The copy should begin at the line containing "Image resolution: width=1538" and end with the last line below, every line exact and no picture included.

Records from a dataset:
= = = =

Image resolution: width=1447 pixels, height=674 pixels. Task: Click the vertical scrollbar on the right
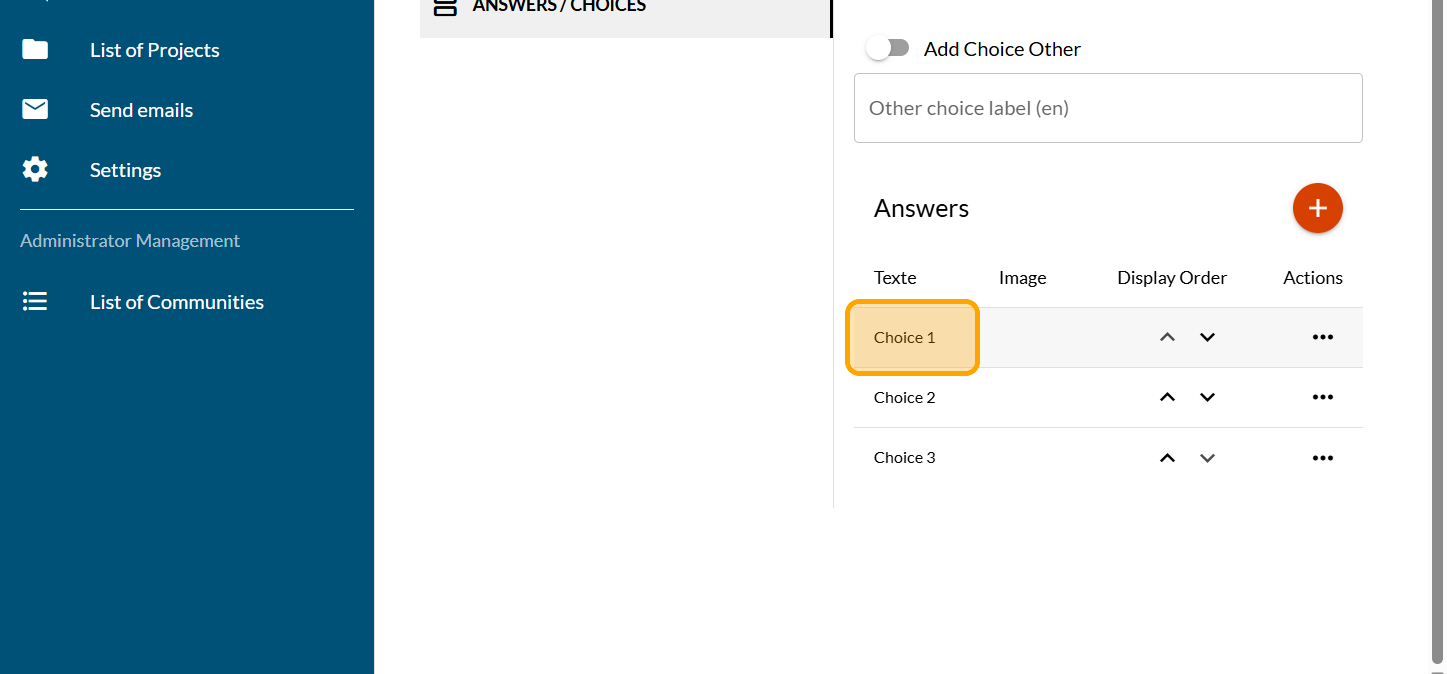point(1439,330)
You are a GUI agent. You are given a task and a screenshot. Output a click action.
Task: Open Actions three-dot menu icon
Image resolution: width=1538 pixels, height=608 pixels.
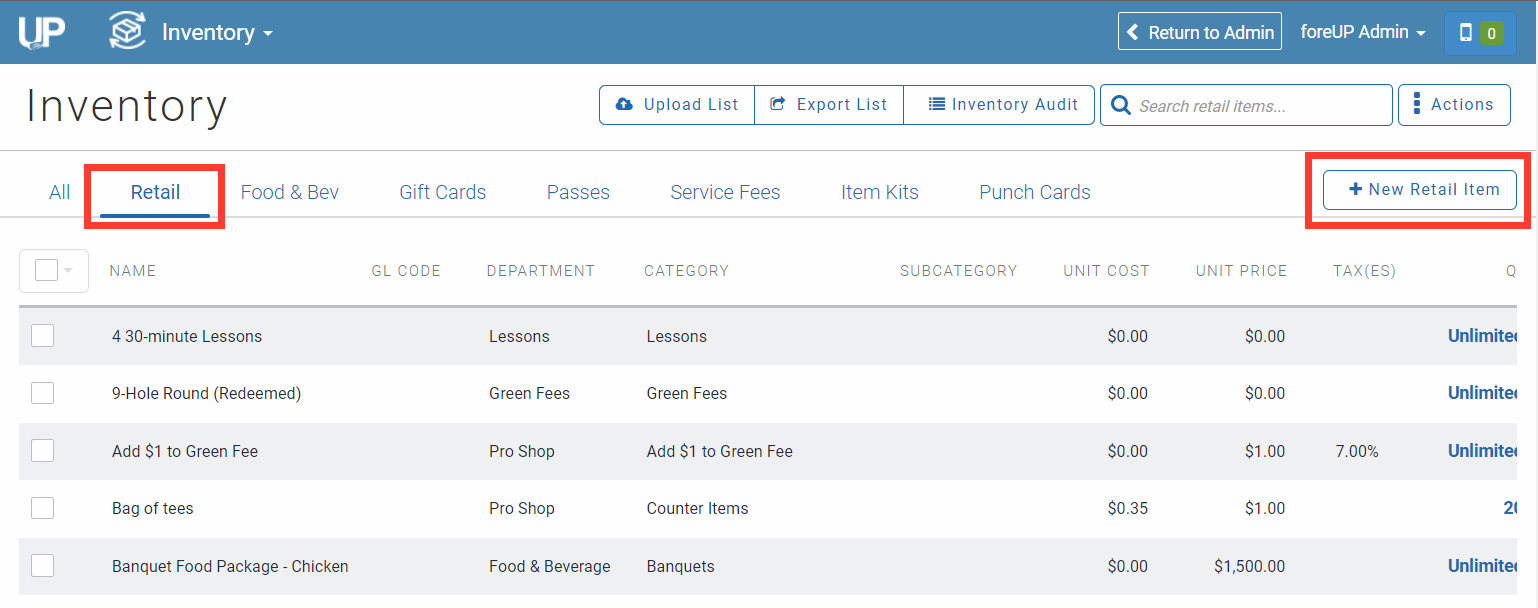[x=1417, y=105]
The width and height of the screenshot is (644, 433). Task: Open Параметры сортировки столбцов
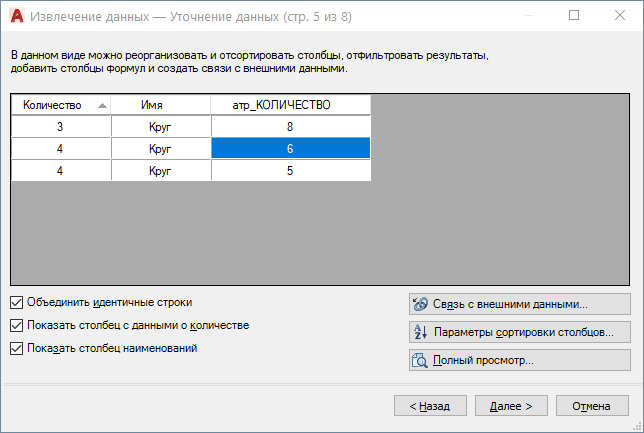pos(520,332)
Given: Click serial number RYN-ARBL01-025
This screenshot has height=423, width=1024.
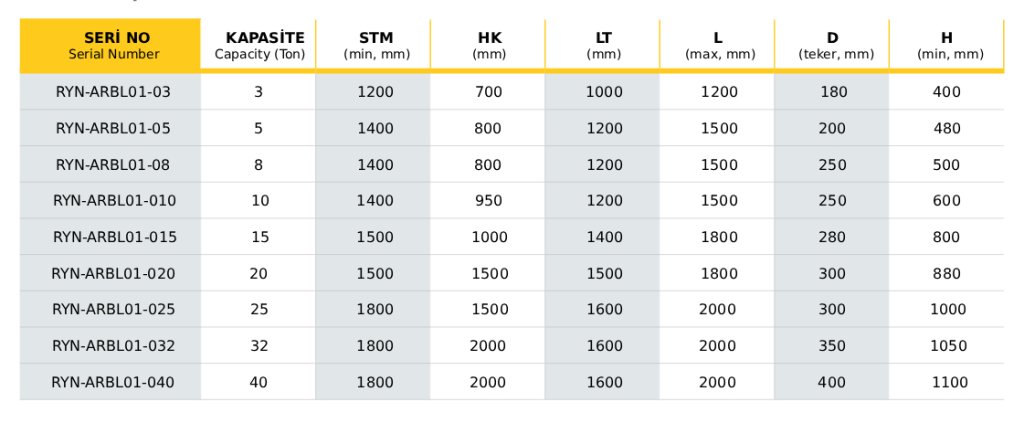Looking at the screenshot, I should [x=114, y=309].
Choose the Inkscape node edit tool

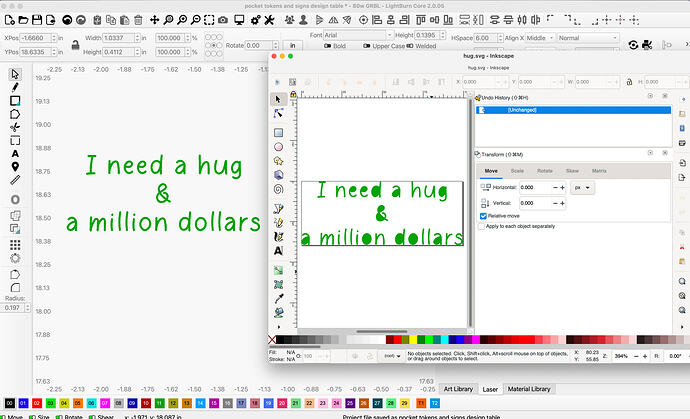tap(278, 113)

= = = =

EXPECTED OUTPUT:
Image resolution: width=1538 pixels, height=608 pixels.
[x=1417, y=105]
The width and height of the screenshot is (644, 433). Task: Open Параметры сортировки столбцов
pos(520,332)
Given: Click serial number RYN-ARBL01-025
This screenshot has height=423, width=1024.
Looking at the screenshot, I should [x=114, y=309].
Choose the Inkscape node edit tool

tap(278, 113)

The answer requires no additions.